Activity
Exactly reproduce the line containing "Open the Alle Filter anzeigen expander" and all later lines to the end of the entries, leaving the pictures out of your copy.

Data supplied
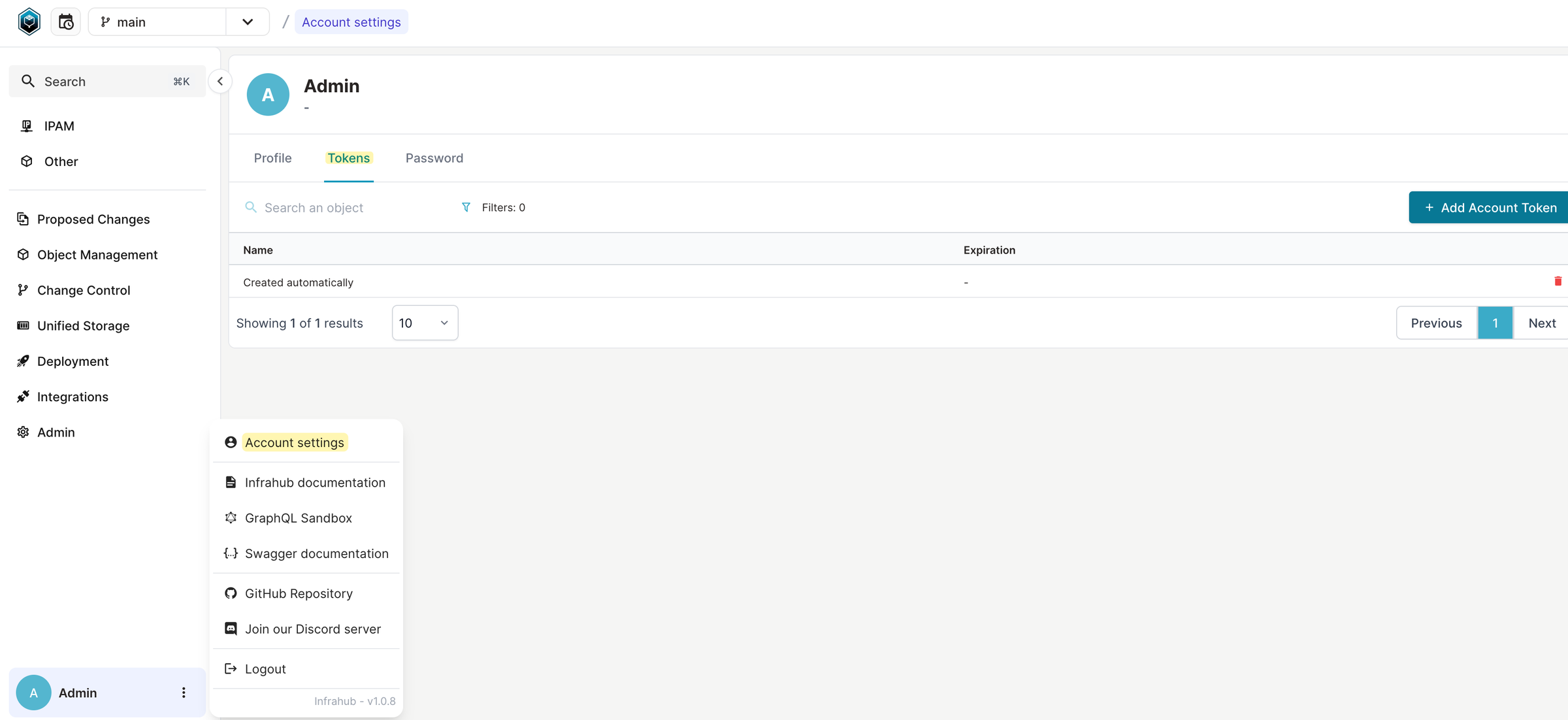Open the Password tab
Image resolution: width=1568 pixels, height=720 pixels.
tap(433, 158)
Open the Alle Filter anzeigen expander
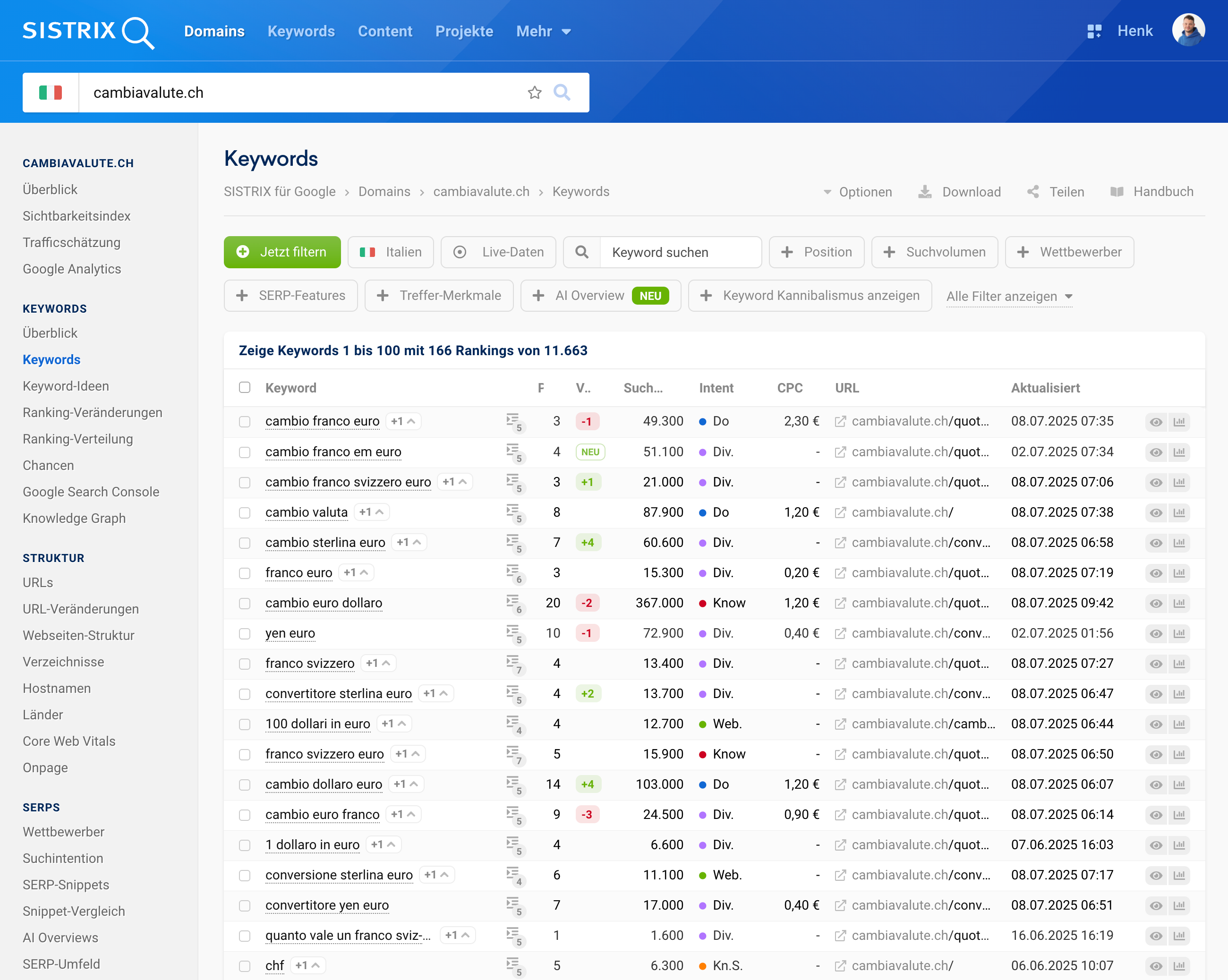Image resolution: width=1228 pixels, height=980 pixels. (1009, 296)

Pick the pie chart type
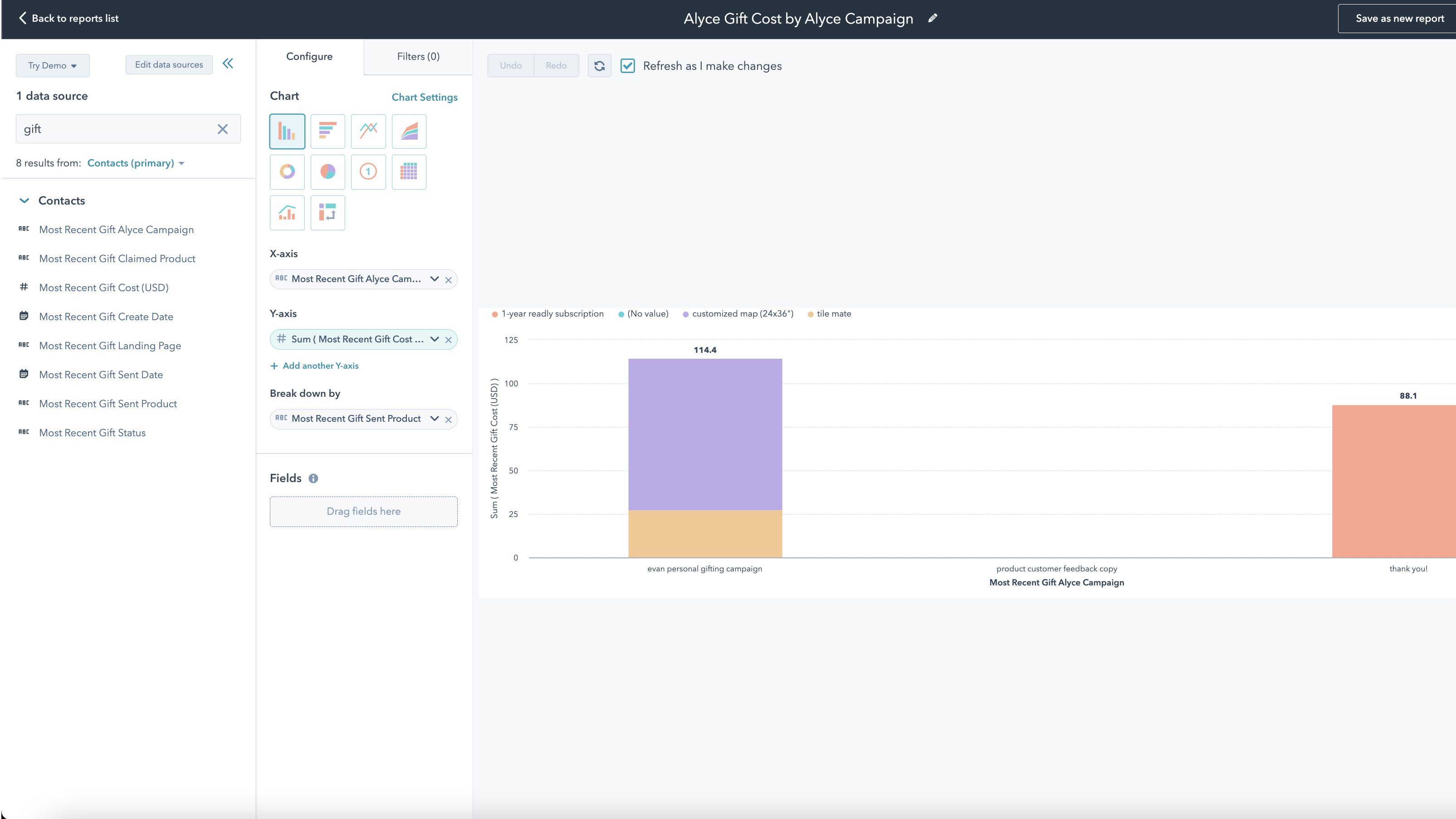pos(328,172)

Task response
Open the Alle Filter anzeigen expander
Image resolution: width=1228 pixels, height=980 pixels. (1009, 296)

Pick the pie chart type
pos(328,172)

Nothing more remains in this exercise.